* start Provided passage *

[gmx-users] Re: Question about Berendsen thermostat and Nose-Hoover temp coupling (chris.neale at utoronto.ca)
gmx3 at hotmail.com
Thu Jul 24 17:06:31 CEST 2008
That thermostat is really nice and also simple to implement.
It is now in CVS.
Thanks for the tip!
> Date: Wed, 23 Jul 2008 10:12:36 -0400
> From: michael.shirts at columbia.edu
> To: gmx-users at gromacs.org
> Subject: [gmx-users] Re: Question about Berendsen thermostat and Nose-Hoover temp coupling (chris.neale at utoronto.ca)
> Note that a recently a velocity rescaling algorithm was developed in
> the Parrinello group that does give the correct canonical ensemble.
> See: http://arxiv.org/abs/0803.4060. It might be nice to replace
> Berendsen with this algorithm, which should have the nice properties
> of Berendsen (converges to the constraint temperature quickly) without
> the serious drawbacks.
> On Wed, Jul 23, 2008 at 10:10 AM, Michael Shirts
> <michael.shirts at columbia.edu> wrote:
> >> Have you seen any information to suggest that this is actually a
> >> non-trivial concern? That is, given static point charges, an empirical
> >> LJ force, short cutoffs, etc., do you believe that the application of
> >> nose-hoover, berendsen, or even the arbitrary velocity rescaling
> >> significantly degrades the quality of the obtained dynamics?

* end Provided passage *
* start Provided material *

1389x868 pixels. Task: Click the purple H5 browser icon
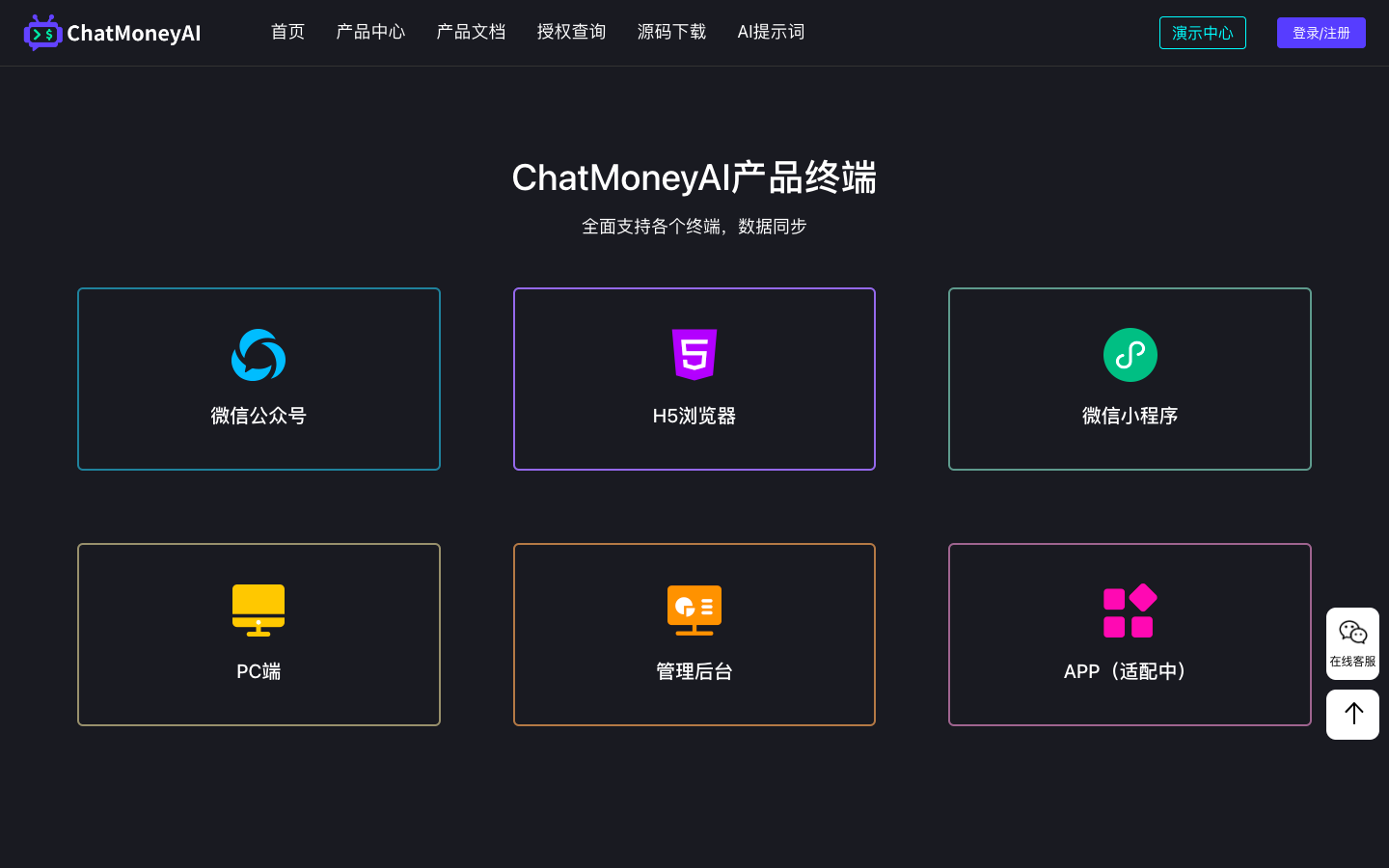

* end Provided material *

Task to carry out »
According to the mailing list message about thermostats, which group developed the velocity rescaling algorithm that gives the correct canonical ensemble? The lines have nothing to do with the mailing list message.

Response »
The Parrinello group.